Jungfern haben gerne Geld; Jungfern leben gerne gut;

Jungfern haben gerne Ruh; Jungfern haben gerne Muth.

Kümt nun denn ein alter Buler, der diß alles kunte leisten,

Sah man, wie so viel geliebtes sie sam ihm bey Seite weisten,

Nahmen einen Jungen an, wie es gleich um ihn bewand;

Ursach ist am Tage nicht, ist vielleicht der Nacht bekant.

87.

Gedancken

 

Gedencken magst du alles, nicht alles darffstu sagen;

Das sagen pfleget Busse, das dencken nicht zutragen,

Wil nur nicht dein Gewissen dich für dir selbst beklagen.

88.

Von der Gellula

 

Als Amor schuß die Gellula, ey, rieff sie, welche possen!

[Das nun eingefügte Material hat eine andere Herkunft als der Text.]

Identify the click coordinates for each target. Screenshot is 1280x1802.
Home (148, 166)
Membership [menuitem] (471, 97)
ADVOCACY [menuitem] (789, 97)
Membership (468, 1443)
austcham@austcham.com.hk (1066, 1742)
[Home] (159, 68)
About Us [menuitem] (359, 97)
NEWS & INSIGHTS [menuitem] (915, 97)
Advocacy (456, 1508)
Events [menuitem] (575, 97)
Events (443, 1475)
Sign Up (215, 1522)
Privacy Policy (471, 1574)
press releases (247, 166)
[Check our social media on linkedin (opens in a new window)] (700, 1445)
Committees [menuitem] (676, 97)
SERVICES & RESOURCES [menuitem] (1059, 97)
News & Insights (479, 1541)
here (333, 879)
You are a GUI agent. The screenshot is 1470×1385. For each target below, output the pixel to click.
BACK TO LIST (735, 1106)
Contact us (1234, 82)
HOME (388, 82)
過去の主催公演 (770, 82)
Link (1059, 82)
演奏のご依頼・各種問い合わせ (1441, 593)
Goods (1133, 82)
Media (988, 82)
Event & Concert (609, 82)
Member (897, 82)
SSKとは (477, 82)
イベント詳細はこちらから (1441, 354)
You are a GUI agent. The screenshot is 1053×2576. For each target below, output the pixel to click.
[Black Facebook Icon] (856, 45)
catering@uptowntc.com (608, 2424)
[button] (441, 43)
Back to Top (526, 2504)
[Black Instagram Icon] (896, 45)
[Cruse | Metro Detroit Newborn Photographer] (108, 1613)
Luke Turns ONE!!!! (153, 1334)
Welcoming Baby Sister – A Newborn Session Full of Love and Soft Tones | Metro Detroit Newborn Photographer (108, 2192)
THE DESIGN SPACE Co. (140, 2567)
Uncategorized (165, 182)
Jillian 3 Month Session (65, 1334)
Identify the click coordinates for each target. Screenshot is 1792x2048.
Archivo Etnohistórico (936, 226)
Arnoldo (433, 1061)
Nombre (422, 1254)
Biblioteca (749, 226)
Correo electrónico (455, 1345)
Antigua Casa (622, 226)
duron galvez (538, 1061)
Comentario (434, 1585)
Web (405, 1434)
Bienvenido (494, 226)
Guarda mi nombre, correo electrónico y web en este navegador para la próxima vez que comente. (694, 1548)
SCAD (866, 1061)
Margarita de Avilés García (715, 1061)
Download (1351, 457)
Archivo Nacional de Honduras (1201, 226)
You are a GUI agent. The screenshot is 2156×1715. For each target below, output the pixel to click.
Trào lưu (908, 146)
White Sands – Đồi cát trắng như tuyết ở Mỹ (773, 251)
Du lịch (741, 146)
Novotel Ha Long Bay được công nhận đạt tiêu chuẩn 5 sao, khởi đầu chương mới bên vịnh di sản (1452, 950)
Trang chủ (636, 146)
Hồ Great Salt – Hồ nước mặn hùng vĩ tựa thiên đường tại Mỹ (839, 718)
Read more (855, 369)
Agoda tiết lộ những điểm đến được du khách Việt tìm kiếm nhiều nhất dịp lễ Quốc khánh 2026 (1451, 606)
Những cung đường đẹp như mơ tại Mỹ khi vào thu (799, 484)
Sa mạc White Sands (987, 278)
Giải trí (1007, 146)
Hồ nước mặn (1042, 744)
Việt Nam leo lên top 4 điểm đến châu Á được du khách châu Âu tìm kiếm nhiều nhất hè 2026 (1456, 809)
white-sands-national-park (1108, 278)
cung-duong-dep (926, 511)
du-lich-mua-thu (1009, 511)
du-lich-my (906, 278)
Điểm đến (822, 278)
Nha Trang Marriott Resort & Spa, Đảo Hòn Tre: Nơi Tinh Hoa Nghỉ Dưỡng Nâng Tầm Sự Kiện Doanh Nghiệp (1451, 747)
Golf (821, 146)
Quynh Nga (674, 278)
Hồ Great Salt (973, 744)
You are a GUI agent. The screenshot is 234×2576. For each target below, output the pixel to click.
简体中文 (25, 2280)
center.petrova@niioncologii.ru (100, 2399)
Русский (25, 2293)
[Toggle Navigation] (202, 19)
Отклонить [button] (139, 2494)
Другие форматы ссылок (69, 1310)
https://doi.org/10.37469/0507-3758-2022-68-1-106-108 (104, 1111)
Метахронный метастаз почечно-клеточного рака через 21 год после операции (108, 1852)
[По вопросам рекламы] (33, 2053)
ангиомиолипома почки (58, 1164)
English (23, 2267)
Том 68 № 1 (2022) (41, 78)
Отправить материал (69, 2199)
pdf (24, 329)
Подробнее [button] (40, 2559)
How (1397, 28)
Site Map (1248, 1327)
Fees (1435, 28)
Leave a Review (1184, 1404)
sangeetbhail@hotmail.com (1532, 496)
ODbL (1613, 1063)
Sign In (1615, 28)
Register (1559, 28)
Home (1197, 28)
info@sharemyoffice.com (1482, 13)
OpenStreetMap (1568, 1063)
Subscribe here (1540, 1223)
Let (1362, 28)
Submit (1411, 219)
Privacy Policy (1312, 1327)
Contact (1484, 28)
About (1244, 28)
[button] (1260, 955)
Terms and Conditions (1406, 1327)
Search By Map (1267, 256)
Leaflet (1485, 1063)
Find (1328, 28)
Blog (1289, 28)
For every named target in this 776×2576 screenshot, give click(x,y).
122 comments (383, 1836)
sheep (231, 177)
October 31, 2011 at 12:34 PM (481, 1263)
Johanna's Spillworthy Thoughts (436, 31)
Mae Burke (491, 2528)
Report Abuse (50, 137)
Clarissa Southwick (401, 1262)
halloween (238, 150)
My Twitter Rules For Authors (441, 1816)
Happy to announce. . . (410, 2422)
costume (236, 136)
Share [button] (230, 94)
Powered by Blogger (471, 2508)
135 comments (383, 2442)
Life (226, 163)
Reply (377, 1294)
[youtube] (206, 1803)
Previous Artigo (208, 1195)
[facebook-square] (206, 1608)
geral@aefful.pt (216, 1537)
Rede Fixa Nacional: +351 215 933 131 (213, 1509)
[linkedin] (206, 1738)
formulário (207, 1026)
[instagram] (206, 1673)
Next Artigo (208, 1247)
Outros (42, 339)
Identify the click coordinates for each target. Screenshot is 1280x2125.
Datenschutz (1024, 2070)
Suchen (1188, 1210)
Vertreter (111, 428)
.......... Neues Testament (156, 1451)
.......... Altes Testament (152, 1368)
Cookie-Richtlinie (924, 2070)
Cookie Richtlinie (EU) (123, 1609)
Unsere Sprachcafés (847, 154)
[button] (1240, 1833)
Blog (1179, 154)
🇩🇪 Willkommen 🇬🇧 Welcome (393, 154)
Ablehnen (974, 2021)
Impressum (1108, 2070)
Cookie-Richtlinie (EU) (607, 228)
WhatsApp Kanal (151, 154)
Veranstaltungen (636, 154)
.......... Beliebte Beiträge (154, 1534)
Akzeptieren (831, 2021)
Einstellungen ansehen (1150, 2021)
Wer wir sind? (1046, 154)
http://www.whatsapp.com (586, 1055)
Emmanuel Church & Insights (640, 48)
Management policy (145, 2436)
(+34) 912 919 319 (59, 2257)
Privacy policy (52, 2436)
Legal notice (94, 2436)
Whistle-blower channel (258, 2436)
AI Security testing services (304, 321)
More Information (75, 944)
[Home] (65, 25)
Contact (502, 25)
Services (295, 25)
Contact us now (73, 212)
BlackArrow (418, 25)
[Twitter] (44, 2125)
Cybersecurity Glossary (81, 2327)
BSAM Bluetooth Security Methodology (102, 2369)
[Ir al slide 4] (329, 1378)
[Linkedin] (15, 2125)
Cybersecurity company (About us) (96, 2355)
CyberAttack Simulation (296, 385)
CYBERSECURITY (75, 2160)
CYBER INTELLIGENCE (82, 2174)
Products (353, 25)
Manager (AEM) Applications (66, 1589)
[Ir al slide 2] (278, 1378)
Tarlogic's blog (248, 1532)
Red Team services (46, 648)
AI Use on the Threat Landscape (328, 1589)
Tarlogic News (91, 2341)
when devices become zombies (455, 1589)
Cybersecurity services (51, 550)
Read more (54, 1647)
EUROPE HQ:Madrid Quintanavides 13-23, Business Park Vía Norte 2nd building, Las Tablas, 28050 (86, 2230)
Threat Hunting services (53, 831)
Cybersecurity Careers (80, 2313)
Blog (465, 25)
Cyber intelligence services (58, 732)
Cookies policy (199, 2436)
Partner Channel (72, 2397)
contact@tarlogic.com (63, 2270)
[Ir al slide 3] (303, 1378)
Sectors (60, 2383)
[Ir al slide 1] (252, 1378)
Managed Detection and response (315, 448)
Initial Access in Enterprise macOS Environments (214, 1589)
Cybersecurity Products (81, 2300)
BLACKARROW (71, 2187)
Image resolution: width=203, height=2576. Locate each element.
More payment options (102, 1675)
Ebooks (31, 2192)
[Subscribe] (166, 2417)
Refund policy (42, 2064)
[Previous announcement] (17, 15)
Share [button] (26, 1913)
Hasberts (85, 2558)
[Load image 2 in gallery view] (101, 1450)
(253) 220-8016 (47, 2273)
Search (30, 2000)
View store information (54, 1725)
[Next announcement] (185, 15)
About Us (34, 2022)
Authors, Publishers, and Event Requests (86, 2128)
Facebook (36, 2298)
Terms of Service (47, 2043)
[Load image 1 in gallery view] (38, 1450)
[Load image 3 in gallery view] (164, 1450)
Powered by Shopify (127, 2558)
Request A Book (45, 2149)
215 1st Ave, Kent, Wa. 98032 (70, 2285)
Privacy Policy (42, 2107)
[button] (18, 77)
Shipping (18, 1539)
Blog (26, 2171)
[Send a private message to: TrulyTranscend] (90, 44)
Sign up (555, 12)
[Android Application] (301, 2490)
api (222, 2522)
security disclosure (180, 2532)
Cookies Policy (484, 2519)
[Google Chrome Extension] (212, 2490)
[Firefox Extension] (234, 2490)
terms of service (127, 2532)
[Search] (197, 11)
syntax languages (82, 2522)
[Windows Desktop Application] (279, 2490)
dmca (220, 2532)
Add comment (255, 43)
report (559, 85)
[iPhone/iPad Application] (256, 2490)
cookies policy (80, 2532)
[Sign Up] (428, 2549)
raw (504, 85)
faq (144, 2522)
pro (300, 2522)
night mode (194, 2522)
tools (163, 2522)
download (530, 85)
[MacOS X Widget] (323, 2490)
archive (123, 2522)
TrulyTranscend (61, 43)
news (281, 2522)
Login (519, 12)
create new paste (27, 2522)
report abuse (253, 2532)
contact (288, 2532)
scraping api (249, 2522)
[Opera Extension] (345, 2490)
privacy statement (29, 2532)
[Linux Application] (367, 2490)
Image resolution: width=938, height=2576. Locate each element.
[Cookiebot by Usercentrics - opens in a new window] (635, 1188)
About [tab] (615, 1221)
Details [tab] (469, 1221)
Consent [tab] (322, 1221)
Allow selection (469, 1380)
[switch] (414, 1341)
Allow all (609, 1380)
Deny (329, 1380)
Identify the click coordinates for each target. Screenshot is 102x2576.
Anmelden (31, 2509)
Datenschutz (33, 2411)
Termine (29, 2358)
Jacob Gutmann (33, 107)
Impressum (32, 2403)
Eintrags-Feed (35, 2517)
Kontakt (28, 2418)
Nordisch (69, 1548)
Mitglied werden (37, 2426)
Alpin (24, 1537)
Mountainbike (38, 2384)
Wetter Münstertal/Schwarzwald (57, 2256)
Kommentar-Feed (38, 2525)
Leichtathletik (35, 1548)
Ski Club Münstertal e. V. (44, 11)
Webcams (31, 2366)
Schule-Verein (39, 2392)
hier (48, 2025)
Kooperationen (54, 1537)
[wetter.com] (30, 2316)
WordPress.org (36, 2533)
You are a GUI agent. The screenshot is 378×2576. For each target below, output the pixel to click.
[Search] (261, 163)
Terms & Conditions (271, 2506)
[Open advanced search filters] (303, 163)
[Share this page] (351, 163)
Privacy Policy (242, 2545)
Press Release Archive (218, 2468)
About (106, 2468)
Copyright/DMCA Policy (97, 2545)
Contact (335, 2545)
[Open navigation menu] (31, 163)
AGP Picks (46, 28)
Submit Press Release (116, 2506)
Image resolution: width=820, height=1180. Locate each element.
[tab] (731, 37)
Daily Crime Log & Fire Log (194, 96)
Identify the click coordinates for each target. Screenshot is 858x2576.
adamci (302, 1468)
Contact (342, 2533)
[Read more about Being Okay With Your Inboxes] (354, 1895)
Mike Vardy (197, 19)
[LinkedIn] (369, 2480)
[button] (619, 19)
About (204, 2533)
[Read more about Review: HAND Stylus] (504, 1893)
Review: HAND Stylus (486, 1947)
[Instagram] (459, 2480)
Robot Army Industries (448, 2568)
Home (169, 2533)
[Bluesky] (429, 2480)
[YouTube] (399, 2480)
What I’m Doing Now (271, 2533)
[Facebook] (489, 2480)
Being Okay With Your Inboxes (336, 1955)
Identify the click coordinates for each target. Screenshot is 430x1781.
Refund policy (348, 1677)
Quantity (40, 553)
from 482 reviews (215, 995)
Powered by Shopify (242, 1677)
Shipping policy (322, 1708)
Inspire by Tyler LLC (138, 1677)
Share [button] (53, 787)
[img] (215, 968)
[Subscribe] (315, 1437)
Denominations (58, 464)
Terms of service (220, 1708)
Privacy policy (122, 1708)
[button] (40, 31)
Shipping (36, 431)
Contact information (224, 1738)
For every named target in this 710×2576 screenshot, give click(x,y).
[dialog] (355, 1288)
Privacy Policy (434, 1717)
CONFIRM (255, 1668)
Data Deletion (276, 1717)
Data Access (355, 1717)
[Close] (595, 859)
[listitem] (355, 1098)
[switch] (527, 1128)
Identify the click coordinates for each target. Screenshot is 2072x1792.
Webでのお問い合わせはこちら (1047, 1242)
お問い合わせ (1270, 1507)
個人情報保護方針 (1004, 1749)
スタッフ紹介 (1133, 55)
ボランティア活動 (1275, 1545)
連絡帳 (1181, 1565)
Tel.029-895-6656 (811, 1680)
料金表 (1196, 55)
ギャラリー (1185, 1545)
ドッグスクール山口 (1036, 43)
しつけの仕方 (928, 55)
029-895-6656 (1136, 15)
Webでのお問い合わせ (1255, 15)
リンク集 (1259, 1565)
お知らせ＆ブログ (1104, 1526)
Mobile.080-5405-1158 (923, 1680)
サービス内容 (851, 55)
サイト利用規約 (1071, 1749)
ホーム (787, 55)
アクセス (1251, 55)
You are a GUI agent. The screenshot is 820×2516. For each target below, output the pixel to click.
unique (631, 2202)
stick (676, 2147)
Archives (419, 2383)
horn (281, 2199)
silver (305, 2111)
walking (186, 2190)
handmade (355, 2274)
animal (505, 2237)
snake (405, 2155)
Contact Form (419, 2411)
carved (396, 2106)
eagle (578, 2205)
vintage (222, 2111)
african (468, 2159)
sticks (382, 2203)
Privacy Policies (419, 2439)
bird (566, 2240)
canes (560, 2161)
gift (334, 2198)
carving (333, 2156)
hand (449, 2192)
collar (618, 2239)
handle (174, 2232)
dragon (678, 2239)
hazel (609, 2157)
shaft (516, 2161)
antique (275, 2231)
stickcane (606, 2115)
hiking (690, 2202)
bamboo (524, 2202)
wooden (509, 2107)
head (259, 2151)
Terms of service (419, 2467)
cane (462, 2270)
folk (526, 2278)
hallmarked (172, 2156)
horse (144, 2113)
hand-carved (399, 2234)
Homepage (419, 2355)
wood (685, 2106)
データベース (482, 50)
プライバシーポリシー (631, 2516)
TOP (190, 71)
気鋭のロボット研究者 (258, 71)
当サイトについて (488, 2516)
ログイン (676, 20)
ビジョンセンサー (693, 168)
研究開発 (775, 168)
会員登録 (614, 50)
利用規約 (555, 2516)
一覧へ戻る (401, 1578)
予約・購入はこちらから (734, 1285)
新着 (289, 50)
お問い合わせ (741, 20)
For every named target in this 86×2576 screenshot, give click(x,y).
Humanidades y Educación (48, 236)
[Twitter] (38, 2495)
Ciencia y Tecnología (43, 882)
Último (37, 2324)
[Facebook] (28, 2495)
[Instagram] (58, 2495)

Daß nach mir würde, war ich da als wie ein Ziel, geschossen.

89.

Lebens-Regeln

 

Dir selbsten sey bekant,

Sonst keinem gantz verwand;

Denn so steht ietzt der Stand.

90.

Auff Pigrittam

 

Pigritta brauchet gerne Ruh; wie so? sie hat vernummen,

Der Mensch sey nur in diese Welt wie in ein Gasthauß kummen.

91.

Auff Altum

 

Altus ist ein tapffrer Mann, dessengleichen man kaum fünde,

Were tapffrer, wann er nicht, daß er tapffer, so verstünde.

92.

Das Weinacht-Fest

 

Kümt vom Weinen, kümt vom Weihen, kümt vom Wein Weinachten her?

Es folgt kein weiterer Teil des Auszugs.